製造商: Cartier 年份: Circa 2014 型號: W1556221 機芯編號: No. 15 錶殼號碼: No. 08/50 型號名稱: Rotonde De Cartier 材料: Niobium-Titanium 機芯: Manual, cal. 9460MC, 17 jewels 錶帶/ 錶鏈: Crocodile 錶扣: 18K white gold Cartier deployant clasp 尺寸: 47mm diameter 簽名: Case, dial, movement and buckle signed 配件: Accompanied with Cartier Certificate of Origin, Cartier Certificate dated 2nd February 2014, stamped Cartier Taiwan, fitted presentation box and outer packaging.
圖錄文章
The Rotonde de Cartier Astrotourbillon released in 2012 is a horological masterpiece driven by ingenuity and unique materials, the result, a true spectacle to admire. Cased in a fusion of niobium-titanium alloys, the model breaks tradition from the classical tourbillon where the mechanism rotates around its own axis. To exhibit an eccentric stellar viewing experience for watch connoisseurs, the Rotonde de Cartier Astrotourbillon operates on a special rotational axis, for it is positioned at the center of the movement. The complication also has an innovative carbon crystal tourbillon carriage and escapement that requires no regulation or lubrification. Visually striking, the tourbillon rotates on an elegant sunburst grey backdrop with a one-minute regulation with fluidity. The concentric design of the dial further adds an attractive dimension to this already remarkable timepiece. From the outer seconds track to the sunken inner large Roman numerals ring, and finally the proud display of the open-work movement, the timepiece presents true class of a gentlemen.
Limited to 50 pieces, the present timepiece is numbered 8, and is offered in an attractive condition from its original owner.
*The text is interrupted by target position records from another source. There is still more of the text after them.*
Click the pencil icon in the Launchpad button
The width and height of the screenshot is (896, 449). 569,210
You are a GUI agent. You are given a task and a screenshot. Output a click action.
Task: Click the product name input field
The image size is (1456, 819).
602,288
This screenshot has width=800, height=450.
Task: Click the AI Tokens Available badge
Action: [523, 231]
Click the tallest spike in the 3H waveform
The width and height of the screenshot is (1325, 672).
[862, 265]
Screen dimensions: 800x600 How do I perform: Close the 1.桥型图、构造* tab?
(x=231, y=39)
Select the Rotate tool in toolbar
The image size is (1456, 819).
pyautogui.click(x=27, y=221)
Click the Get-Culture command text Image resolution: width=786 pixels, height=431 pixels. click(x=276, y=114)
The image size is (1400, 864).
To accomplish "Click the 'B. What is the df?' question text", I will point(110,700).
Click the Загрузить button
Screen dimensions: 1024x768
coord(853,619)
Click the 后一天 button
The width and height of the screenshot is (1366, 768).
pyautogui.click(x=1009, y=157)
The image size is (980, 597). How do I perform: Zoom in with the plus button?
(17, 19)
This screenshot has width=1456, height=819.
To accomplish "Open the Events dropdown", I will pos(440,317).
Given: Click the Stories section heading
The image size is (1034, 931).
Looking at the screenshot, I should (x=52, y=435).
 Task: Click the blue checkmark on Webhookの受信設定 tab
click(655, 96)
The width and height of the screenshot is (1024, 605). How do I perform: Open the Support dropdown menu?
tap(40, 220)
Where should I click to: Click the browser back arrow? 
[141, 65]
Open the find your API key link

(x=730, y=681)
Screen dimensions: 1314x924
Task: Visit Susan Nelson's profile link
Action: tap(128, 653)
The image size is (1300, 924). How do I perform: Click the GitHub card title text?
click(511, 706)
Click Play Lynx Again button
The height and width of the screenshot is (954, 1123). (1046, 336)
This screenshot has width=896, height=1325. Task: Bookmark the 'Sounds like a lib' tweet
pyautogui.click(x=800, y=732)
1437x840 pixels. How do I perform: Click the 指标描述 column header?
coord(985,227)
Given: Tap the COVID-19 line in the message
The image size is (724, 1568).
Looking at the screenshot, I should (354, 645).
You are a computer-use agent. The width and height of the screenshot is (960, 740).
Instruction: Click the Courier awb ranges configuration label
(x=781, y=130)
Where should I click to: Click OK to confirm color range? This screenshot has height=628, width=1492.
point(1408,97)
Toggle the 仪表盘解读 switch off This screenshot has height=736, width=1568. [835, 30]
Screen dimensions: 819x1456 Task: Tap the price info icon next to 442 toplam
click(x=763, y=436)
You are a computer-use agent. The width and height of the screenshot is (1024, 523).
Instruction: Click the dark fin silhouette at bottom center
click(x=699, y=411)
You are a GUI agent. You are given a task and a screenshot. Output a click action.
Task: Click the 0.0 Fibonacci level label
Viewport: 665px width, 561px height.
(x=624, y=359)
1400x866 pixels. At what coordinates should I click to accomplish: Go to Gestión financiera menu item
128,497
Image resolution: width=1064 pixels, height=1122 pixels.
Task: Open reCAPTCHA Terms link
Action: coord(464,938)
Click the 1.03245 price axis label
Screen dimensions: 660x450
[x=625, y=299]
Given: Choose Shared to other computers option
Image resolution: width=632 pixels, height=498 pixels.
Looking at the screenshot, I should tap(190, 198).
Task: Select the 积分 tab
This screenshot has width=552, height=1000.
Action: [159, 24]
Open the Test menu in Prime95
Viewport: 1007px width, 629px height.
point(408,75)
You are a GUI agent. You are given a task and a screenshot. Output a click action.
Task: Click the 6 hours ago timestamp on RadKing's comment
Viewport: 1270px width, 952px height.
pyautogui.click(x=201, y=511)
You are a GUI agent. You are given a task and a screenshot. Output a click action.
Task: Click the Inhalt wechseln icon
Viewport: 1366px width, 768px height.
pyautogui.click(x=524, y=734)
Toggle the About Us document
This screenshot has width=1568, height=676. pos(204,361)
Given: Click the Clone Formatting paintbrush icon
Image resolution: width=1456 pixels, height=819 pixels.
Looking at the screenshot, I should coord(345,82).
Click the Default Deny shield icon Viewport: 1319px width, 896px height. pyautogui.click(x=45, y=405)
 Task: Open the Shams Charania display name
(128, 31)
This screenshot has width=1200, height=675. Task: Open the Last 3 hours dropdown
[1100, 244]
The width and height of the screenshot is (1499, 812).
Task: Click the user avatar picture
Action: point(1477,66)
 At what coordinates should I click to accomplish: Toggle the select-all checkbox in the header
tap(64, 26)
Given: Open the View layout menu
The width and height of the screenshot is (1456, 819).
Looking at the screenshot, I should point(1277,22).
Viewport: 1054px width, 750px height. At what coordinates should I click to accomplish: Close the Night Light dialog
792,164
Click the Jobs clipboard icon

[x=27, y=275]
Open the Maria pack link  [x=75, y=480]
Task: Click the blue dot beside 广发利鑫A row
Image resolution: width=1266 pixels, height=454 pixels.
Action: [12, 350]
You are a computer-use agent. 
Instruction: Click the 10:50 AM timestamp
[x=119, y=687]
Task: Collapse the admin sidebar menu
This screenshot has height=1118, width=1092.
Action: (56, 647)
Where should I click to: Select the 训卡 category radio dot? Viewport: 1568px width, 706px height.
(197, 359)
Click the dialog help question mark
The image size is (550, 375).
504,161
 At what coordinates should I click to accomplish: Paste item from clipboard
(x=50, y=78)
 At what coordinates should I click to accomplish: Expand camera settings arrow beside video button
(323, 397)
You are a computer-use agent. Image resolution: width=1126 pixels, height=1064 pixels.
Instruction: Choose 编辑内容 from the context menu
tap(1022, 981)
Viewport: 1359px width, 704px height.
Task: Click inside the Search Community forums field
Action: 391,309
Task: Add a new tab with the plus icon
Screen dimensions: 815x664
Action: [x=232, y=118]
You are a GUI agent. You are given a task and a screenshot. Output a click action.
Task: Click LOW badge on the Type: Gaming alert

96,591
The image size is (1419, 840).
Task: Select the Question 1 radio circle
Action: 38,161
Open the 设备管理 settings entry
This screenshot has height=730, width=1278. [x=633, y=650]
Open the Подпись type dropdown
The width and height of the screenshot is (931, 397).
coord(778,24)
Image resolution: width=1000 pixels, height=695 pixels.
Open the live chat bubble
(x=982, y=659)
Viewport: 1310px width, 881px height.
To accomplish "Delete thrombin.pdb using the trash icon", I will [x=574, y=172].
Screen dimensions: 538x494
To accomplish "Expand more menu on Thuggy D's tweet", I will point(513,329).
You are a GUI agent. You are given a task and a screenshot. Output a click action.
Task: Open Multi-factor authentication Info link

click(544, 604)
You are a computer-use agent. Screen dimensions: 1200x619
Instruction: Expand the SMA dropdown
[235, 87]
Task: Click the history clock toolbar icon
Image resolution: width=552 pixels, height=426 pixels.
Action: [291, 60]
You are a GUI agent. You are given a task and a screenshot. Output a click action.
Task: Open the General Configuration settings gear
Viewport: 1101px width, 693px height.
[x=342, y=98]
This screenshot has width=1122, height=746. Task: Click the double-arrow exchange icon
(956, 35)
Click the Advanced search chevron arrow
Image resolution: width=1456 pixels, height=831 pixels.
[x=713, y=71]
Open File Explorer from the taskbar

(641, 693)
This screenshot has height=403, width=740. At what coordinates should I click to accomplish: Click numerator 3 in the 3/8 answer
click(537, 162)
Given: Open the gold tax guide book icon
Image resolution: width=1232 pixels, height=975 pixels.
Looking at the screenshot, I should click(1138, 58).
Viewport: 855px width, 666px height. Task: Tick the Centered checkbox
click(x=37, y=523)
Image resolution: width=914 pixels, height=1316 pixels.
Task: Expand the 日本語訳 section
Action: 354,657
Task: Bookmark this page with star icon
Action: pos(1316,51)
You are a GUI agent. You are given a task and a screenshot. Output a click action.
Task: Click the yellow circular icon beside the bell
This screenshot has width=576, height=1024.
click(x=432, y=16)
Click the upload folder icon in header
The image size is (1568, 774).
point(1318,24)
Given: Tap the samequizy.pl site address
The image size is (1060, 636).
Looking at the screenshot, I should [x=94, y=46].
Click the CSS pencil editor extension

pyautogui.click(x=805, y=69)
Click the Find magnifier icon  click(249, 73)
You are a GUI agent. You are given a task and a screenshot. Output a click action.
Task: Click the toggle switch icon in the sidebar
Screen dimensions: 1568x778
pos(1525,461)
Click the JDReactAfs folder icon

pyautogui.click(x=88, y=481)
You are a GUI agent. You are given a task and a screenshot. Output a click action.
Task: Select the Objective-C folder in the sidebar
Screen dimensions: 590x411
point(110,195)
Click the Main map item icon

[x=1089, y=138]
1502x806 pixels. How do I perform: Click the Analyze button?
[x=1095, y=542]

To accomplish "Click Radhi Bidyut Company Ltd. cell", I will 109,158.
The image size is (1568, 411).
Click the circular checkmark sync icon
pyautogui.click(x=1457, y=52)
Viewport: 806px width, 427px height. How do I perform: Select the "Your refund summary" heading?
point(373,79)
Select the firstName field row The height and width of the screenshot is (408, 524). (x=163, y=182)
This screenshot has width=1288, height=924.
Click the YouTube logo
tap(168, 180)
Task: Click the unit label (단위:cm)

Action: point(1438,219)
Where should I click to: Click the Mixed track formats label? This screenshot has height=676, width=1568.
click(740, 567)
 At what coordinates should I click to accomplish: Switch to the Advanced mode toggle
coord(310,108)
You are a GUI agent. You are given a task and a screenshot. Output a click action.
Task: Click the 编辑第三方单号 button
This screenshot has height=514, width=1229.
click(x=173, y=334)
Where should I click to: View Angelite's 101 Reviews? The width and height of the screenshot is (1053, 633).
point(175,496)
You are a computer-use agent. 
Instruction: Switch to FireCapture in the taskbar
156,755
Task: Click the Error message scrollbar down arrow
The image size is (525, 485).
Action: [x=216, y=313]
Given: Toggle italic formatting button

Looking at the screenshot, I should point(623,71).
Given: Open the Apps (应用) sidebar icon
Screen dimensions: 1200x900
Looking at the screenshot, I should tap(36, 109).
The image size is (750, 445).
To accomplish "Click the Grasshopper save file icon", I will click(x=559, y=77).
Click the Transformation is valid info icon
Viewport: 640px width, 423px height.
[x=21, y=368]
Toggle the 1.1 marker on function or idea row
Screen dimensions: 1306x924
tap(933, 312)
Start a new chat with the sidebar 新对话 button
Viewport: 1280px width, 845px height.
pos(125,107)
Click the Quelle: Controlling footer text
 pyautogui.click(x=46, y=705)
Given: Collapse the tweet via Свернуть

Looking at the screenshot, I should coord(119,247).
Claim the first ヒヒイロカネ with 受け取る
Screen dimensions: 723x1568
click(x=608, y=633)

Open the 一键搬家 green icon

Charmed by style and elegance, the present example takes shape of Cartier’s signature aesthetic of clean lines, radical design and ingenuity.
With the Constitution of 1848 came a new standard for luxury in France. Founded one year prior by Louis-Francois Cartier, the house of Cartier was one of the first to use platinum in jewelry making. This incredibly expensive material became the stepping-stone for Cartier to experiment in form, mechanisms and attitude. It helped men move from pocket watches to wristwatches, effectively making the watch much more functional and prominent in a man's overall wardrobe.
Cartier did not only touch on functionality. Inspired by a commissioned painting by George Barbier featuring a black panther at the feet of an elegantly bejeweled woman, Cartier began incorporating wild animals in his designs—most notably, Cartier Panthère rings, bangle bracelets and watches. Yet it wasn't until the late 1960s that the house of Cartier debuted their iconic yellow and rose gold LOVE collection, which includes the famous bracelet that only a special screwdriver can open.